* Problem statement: Reproduce the passage about Sandy and Libby Hull word for word, from "On June 20, 2010, Sandy" to "had ovarian cancer.".

Helping the Hoo-Hahs
Standing at a mere 4'10Ω", Sandy Hull is one of the strongest women I have ever met. Her courage is evident in her strength against uncertainty, her battle to survive, and the light in the eyes of her daughter, Libby, fighting right alongside her.
On June 20, 2010, Sandy went to the emergency room with severe swelling and pain in her abdomen. Through Libby's work at Memorial Hospital in Savannah, she was aware of the signs of ovarian cancer and suspected the worst, but the doctors almost immediately ruled it out. For three months Sandy jumped from doctor after doctor, continually receiving faulty diagnoses and quick-fix solutions. Finally in September Sandy was directed to a specialist in Savannah, who, in four days, was able to confirm the fears she and Libby had all along: she had ovarian cancer.
By Thanksgiving Sandy had begun chemotherapy and lost nearly all of her hair. On Thanksgiving Day her family surprised her by wearing shirts they had made, promoting her fight to survive. Then, on the Monday after Thanksgiving, Libby received a call from her doctor: she had Cervical Cancer. At 33-years-old, Libby had never had an abnormal annual exam, had no signs or symptoms of disease, and was feeling healthier than she had ever felt.
Libby held off from telling her parents or co-workers until she met with a specialist, the same specialist her mother was seeing, who informed her that she would need a Radical Hysterectomy, removing nearly all of the inner organs that made her a woman. At this point, she knew she had to tell her parents. "One of the hardest things was that we thought she was coming over to tell us she was pregnant," said Sandy. "For me, hearing my daughter had cancer was harder than hearing about my own because of the mother's desire to protect her children."
On January 4, Libby had her surgery, using the state-of-the-art Davinci Robot, which helped lower her recovery time from eight-to-twelve weeks to only four. During her four-week recovery time, Libby had time to deal with some of the anger and bitterness she still felt regarding the misdiagnosis of her mother's condition, along with the shock and confusion behind her own diagnosis. Her reflection and research created a desire to develop an organization to raise awareness and funds for women dealing with the lesser known and seldom talked about GYN cancers. She creatively named the organization "Help the Hoo-Hahs".
"Twenty years ago no one talked about breast cancer, but now you will see a man wearing a hat that says 'Save the Ta-tas' and not think anything of it. One in 20 women will be diagnosed with a GYN cancer sometime in her life, and yet no one is talking about it, whether it's because they are too embarrassed or afraid to face the reality," said Libby. "My goal is to teach women to advocate for their own health, and to make them aware of the signs and preventative measures of GYN cancers. You can't always listen to the first doctor you go to; you have to know your own body and know when something is wrong. It took three months for my mother to be correctly diagnosed, and it frustrates me to think about the what-ifs."

* Information:
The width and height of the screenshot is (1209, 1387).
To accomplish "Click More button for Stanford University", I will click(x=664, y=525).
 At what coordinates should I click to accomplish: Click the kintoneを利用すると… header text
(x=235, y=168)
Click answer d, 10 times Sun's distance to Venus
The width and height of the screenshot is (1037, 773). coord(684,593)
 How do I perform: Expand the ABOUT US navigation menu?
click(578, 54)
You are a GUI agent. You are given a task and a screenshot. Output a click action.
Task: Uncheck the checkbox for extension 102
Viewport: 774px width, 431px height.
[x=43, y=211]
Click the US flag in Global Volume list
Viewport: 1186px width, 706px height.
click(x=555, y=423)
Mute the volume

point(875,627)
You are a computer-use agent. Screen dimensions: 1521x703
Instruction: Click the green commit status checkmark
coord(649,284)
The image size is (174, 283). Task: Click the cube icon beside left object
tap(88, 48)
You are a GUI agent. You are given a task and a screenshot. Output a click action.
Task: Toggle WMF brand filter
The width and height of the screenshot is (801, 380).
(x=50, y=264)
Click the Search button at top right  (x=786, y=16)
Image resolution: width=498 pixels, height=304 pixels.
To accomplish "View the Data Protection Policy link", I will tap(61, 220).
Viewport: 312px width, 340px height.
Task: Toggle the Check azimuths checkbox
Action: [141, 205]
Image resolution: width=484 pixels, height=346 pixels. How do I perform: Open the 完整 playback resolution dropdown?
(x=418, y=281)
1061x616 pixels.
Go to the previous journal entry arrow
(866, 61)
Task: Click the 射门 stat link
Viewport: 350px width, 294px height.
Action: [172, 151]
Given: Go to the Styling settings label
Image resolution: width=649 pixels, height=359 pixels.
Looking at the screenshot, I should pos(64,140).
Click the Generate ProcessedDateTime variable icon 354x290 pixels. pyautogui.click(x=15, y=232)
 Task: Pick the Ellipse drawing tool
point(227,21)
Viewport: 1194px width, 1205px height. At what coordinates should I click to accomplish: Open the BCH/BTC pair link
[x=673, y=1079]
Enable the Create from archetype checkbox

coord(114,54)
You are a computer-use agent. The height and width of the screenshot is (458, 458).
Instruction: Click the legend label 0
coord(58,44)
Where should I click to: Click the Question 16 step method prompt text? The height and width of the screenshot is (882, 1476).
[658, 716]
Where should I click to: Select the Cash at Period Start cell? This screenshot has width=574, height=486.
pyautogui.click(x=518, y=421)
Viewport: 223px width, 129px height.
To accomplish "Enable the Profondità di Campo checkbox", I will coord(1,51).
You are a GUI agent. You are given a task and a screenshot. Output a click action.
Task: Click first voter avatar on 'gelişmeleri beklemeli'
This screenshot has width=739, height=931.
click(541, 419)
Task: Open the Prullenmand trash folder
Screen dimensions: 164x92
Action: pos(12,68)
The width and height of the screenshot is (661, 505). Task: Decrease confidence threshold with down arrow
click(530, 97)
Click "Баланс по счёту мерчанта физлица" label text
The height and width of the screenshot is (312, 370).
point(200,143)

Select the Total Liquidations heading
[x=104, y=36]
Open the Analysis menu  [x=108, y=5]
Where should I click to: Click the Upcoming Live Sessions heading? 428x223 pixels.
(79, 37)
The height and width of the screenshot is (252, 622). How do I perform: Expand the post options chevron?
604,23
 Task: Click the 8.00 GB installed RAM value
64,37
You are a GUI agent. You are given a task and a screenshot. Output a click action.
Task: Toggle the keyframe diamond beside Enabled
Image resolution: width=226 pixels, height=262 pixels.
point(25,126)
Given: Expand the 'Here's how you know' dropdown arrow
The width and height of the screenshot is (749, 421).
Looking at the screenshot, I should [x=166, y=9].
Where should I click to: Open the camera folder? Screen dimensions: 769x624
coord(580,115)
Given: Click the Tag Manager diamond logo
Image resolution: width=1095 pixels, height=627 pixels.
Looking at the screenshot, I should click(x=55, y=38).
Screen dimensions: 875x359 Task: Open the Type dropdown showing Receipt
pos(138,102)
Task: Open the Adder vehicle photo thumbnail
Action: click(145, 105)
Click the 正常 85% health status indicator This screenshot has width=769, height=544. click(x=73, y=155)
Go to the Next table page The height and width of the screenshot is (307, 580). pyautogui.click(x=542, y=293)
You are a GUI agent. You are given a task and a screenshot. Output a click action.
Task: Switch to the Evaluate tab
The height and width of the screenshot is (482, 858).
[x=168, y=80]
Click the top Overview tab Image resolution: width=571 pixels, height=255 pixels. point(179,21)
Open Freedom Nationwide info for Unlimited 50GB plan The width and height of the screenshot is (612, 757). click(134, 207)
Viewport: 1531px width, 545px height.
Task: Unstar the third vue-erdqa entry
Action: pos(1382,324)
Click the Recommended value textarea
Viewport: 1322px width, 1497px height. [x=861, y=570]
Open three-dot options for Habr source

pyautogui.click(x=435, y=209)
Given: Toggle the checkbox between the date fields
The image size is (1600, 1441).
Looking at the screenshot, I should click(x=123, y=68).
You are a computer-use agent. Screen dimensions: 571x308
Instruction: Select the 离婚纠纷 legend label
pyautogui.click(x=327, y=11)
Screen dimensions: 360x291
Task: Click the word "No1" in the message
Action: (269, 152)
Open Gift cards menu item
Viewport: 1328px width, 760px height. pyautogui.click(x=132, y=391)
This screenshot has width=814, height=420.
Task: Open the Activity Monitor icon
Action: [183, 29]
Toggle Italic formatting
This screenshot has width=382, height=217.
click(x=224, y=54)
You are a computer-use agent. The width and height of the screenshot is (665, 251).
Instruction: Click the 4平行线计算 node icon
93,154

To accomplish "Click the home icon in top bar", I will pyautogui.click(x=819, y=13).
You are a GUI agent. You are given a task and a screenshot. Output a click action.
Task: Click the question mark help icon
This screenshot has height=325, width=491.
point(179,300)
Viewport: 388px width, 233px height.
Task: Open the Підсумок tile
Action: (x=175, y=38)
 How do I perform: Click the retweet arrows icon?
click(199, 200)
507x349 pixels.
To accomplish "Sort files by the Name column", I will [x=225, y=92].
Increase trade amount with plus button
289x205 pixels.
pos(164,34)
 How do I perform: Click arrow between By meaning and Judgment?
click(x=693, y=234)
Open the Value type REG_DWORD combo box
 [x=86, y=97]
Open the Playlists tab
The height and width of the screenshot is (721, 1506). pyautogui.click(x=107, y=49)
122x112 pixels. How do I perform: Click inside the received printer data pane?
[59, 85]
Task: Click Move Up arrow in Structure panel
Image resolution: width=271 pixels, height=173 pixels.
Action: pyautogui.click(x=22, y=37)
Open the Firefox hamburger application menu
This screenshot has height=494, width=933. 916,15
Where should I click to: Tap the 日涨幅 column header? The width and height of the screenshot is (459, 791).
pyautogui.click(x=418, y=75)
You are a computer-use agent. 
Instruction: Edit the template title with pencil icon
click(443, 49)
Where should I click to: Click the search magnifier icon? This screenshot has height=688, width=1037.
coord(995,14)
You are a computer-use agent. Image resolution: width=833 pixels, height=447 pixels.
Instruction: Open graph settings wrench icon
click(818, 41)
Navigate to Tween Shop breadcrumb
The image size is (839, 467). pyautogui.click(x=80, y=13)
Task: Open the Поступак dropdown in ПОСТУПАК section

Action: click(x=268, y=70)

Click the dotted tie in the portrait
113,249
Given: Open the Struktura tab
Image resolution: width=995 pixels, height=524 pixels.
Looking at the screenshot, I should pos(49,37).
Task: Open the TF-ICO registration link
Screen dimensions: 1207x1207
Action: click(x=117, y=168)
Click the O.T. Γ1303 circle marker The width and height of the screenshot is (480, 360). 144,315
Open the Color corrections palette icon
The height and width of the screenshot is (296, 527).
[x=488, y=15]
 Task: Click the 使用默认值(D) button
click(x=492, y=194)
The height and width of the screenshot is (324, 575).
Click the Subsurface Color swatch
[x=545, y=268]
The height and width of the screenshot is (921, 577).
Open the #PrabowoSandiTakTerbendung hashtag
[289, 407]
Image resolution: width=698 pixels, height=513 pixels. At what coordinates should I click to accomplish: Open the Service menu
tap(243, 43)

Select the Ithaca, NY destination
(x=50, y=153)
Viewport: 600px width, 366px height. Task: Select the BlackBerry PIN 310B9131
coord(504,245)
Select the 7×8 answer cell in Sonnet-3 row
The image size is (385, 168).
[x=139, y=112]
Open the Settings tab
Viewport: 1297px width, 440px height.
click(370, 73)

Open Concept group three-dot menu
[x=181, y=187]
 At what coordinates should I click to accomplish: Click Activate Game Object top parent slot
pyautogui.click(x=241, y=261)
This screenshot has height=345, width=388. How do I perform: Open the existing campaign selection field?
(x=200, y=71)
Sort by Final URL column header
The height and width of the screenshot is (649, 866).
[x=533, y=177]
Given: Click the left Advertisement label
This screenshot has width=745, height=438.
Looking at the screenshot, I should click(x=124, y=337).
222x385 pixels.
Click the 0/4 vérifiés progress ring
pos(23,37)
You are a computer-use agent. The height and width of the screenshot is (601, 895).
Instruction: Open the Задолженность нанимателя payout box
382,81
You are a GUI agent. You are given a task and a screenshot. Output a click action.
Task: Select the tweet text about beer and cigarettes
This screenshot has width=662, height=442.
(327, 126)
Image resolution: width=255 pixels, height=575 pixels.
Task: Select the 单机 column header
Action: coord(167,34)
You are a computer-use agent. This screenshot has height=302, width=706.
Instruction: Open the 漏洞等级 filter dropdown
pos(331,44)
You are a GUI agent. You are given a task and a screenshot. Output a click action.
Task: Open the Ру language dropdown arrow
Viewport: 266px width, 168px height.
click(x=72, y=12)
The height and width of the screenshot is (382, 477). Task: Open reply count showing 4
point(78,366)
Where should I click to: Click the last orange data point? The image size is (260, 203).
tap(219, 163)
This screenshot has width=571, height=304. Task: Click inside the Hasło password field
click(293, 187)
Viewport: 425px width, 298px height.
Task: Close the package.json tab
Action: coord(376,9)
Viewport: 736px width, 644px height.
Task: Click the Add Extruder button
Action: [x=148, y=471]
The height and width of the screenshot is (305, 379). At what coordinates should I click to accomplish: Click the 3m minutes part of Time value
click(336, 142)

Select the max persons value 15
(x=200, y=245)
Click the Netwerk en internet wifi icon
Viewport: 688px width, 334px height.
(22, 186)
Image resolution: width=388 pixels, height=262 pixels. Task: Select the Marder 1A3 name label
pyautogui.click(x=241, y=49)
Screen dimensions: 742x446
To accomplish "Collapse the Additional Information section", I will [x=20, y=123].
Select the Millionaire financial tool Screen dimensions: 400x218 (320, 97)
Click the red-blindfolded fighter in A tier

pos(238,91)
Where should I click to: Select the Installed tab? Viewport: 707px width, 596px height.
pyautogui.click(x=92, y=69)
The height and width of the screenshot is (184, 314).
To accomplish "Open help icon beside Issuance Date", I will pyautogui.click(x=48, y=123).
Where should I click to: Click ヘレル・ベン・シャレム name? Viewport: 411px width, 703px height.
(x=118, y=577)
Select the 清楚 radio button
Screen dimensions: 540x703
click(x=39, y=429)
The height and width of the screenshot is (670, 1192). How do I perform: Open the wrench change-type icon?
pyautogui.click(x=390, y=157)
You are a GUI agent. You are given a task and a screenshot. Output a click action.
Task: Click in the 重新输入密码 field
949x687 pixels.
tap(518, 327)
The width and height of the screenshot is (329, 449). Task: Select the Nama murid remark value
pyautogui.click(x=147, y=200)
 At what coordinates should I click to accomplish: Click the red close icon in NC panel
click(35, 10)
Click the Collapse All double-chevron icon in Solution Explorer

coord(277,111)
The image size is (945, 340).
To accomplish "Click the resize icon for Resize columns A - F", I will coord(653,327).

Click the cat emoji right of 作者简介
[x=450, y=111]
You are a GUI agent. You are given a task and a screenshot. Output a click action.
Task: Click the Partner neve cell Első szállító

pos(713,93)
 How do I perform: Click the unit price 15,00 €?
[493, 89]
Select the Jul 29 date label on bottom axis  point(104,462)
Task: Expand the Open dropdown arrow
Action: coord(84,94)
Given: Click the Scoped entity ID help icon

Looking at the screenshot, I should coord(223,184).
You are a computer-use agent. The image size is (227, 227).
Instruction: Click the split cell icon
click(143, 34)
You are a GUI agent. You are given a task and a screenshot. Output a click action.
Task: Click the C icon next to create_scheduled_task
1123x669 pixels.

* Written response:
On June 20, 2010, Sandy went to the emergency room with severe swelling and pain in her abdomen. Through Libby's work at Memorial Hospital in Savannah, she was aware of the signs of ovarian cancer and suspected the worst, but the doctors almost immediately ruled it out. For three months Sandy jumped from doctor after doctor, continually receiving faulty diagnoses and quick-fix solutions. Finally in September Sandy was directed to a specialist in Savannah, who, in four days, was able to confirm the fears she and Libby had all along: she had ovarian cancer.